Read the lines below and count those that have the word "computer". Respond with the number only.

Start of Block

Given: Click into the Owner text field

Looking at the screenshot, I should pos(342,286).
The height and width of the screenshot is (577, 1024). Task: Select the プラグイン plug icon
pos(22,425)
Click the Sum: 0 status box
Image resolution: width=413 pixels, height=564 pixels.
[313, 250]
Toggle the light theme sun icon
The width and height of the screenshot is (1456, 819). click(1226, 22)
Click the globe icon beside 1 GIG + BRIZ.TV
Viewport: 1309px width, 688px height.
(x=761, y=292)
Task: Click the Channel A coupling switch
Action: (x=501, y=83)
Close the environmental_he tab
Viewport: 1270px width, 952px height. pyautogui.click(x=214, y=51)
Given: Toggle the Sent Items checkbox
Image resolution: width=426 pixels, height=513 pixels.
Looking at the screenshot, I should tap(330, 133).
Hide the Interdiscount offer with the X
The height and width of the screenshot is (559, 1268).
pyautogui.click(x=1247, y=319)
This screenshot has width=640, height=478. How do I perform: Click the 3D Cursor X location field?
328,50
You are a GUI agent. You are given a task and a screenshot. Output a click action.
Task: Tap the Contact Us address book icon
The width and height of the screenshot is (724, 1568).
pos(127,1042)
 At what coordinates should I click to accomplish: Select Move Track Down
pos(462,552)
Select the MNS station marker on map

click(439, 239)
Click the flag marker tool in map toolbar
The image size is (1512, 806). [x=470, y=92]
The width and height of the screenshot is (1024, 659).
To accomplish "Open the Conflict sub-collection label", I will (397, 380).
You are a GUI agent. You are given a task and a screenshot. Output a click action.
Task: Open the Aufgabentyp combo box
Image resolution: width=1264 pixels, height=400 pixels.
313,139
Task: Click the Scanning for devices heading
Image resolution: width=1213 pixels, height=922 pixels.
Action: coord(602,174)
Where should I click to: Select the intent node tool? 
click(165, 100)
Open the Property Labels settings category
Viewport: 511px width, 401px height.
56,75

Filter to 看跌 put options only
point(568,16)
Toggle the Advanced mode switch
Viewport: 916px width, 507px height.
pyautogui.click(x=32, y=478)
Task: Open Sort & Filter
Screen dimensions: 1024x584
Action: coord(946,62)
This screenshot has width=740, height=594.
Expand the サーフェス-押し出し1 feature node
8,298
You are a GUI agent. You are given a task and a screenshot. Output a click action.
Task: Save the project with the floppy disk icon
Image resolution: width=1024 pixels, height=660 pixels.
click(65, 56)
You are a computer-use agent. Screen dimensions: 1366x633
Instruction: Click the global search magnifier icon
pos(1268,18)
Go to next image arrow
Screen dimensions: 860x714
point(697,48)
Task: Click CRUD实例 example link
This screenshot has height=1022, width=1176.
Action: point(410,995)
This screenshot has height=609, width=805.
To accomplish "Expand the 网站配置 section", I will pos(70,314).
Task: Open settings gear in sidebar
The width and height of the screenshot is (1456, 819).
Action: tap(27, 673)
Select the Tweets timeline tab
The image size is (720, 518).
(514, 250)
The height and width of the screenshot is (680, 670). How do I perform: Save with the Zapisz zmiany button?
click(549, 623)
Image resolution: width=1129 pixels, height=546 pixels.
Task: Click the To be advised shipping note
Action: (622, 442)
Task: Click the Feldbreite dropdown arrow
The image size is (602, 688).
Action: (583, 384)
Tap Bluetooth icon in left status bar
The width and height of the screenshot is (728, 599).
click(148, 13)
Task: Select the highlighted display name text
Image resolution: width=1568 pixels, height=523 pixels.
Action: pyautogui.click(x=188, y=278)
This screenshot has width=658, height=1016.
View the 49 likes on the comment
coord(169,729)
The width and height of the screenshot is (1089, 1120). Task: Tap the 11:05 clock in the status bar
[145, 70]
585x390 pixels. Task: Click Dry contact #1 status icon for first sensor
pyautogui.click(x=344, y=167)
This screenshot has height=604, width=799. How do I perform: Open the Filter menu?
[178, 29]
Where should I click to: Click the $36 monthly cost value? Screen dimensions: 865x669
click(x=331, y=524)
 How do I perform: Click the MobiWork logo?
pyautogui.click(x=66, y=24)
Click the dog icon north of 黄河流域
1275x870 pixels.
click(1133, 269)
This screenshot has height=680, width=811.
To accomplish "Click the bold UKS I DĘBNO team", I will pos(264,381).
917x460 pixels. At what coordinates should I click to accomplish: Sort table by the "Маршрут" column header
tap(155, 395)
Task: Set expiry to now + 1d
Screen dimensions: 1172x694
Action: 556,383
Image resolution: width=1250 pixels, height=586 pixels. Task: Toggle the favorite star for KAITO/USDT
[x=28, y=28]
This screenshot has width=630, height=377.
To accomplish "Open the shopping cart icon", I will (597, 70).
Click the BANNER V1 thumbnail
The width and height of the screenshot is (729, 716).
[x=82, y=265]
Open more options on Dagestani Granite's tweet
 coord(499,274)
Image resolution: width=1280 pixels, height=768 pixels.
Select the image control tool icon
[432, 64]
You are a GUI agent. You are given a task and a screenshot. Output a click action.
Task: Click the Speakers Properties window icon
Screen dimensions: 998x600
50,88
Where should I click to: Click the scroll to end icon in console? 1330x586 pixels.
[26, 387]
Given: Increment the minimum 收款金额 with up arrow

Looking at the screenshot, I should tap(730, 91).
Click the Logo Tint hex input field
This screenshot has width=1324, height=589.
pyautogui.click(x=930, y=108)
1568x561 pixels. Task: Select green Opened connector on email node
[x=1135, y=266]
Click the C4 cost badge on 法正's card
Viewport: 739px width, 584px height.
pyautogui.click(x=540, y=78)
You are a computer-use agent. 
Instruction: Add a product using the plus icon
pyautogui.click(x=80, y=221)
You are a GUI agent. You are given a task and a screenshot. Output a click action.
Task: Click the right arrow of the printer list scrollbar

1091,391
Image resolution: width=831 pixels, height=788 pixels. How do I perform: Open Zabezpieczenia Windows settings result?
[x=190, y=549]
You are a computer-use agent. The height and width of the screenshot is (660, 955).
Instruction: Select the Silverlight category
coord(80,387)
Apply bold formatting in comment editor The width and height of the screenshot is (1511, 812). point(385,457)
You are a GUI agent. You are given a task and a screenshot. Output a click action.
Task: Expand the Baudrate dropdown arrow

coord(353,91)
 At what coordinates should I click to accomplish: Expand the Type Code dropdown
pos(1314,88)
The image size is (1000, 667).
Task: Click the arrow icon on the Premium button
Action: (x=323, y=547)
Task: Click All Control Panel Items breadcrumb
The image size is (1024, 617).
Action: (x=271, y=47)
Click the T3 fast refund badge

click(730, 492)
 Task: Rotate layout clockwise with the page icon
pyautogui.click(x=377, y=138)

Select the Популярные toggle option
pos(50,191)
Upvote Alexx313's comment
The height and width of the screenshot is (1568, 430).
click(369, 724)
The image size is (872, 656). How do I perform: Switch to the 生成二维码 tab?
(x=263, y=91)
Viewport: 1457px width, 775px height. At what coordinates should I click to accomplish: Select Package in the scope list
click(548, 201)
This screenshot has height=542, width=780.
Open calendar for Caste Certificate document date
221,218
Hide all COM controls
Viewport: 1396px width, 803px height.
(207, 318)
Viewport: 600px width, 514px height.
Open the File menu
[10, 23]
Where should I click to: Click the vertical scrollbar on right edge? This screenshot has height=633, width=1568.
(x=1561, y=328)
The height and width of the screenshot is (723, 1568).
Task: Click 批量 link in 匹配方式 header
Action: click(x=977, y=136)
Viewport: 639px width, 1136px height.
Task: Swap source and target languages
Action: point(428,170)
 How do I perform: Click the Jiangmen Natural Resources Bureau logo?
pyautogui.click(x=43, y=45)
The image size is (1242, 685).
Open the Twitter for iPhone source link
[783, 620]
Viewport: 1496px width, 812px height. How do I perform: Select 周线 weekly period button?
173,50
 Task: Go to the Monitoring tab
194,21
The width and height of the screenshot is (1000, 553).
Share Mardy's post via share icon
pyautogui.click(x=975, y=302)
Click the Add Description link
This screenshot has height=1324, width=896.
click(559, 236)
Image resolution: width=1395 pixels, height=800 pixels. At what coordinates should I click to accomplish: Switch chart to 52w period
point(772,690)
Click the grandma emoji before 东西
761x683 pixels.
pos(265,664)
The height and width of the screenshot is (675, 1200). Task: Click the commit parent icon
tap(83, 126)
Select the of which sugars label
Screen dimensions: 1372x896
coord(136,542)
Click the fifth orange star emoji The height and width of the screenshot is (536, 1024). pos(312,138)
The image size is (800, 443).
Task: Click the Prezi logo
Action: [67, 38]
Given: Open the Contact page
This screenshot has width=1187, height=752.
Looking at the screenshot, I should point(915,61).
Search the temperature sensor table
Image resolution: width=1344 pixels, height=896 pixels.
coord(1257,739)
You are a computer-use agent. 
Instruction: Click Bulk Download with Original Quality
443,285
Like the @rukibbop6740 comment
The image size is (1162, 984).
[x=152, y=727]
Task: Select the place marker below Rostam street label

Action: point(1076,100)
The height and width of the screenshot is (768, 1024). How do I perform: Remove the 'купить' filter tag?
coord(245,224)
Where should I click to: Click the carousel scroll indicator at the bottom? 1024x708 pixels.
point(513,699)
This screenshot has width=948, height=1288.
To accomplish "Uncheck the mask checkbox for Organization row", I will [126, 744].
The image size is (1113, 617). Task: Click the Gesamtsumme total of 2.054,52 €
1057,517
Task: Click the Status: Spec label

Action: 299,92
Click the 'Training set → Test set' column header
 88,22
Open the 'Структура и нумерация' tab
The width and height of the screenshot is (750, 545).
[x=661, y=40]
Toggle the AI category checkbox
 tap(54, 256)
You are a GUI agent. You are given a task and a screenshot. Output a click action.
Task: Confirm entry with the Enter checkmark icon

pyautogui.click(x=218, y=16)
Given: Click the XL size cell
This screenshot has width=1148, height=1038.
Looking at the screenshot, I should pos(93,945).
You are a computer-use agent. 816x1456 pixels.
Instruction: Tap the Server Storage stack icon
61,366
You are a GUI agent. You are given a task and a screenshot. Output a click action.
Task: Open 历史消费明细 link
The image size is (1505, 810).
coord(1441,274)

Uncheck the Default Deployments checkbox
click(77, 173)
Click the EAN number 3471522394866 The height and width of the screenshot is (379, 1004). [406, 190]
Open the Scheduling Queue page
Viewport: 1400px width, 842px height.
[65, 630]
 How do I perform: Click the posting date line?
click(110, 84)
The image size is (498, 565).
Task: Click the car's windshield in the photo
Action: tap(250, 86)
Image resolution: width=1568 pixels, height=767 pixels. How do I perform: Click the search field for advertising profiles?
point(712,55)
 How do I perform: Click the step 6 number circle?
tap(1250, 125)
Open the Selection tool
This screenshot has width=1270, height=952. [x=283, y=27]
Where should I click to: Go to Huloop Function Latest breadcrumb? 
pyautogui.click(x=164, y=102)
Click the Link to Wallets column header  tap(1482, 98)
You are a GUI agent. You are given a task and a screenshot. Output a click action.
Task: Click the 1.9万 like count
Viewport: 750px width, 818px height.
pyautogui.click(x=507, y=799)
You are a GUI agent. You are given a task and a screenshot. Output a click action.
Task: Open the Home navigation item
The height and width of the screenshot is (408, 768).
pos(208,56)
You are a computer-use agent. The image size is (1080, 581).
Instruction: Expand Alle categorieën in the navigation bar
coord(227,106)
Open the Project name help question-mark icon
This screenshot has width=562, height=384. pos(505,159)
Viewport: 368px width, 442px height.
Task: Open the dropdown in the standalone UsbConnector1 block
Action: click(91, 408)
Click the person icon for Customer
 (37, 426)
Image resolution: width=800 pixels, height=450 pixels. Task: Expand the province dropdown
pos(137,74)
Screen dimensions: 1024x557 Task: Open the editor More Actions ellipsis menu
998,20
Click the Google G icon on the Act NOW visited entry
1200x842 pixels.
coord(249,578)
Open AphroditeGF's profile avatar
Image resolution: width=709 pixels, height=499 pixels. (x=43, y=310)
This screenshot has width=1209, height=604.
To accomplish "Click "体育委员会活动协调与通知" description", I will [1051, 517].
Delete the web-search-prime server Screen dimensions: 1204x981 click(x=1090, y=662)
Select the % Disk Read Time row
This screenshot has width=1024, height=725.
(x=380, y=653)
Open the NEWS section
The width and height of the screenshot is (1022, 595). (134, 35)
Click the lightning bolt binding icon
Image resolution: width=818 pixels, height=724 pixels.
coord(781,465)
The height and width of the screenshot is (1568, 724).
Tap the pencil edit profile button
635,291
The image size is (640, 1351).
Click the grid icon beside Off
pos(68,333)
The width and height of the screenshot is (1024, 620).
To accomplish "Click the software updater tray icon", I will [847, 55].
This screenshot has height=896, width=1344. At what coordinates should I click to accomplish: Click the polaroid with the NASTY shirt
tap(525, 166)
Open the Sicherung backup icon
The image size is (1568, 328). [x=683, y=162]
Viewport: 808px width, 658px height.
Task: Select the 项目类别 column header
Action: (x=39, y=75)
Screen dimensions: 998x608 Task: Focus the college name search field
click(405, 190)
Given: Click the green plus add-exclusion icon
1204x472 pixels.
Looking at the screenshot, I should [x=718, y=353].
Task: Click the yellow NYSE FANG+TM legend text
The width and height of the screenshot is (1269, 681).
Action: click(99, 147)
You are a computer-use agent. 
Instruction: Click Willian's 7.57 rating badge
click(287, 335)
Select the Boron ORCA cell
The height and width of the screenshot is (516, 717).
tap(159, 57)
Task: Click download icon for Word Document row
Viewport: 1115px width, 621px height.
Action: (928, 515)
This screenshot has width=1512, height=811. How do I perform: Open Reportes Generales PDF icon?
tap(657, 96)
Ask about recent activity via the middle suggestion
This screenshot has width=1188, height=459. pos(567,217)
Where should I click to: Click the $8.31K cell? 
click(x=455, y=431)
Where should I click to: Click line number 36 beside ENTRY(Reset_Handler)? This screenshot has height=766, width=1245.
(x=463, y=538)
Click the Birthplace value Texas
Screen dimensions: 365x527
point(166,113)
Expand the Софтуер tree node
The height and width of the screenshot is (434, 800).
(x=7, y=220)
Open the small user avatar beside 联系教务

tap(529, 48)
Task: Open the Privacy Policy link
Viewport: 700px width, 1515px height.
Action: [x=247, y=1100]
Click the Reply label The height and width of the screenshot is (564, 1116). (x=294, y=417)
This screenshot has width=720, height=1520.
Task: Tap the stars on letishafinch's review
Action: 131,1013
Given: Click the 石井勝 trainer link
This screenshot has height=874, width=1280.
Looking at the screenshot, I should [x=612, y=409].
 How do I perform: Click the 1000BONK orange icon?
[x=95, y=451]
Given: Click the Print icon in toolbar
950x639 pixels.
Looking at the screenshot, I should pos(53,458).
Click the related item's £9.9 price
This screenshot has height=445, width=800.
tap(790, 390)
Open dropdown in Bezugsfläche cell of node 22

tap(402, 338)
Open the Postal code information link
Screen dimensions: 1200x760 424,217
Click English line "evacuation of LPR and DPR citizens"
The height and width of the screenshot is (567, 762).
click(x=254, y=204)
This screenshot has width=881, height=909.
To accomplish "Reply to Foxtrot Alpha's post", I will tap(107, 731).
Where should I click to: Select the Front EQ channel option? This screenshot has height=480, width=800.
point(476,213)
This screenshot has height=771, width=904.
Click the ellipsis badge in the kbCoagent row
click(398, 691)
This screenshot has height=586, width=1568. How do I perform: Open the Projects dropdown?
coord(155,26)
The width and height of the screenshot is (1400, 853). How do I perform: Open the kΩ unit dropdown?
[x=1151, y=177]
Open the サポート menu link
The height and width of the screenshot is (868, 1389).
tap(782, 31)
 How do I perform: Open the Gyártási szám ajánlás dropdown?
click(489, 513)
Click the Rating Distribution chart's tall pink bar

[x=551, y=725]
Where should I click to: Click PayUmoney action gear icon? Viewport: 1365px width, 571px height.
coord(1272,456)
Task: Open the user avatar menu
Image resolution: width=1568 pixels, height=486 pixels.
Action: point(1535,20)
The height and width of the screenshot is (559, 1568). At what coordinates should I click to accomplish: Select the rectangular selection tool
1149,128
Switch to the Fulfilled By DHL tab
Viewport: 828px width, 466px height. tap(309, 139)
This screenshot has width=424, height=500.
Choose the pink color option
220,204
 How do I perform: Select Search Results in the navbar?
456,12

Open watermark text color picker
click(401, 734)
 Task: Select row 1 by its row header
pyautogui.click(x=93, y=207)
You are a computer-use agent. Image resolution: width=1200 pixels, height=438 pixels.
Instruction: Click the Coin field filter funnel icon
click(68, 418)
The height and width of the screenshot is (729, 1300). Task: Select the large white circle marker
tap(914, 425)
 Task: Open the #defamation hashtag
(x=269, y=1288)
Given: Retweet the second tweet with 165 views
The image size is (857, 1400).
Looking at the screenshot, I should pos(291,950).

End of Block

* **Reply**: 8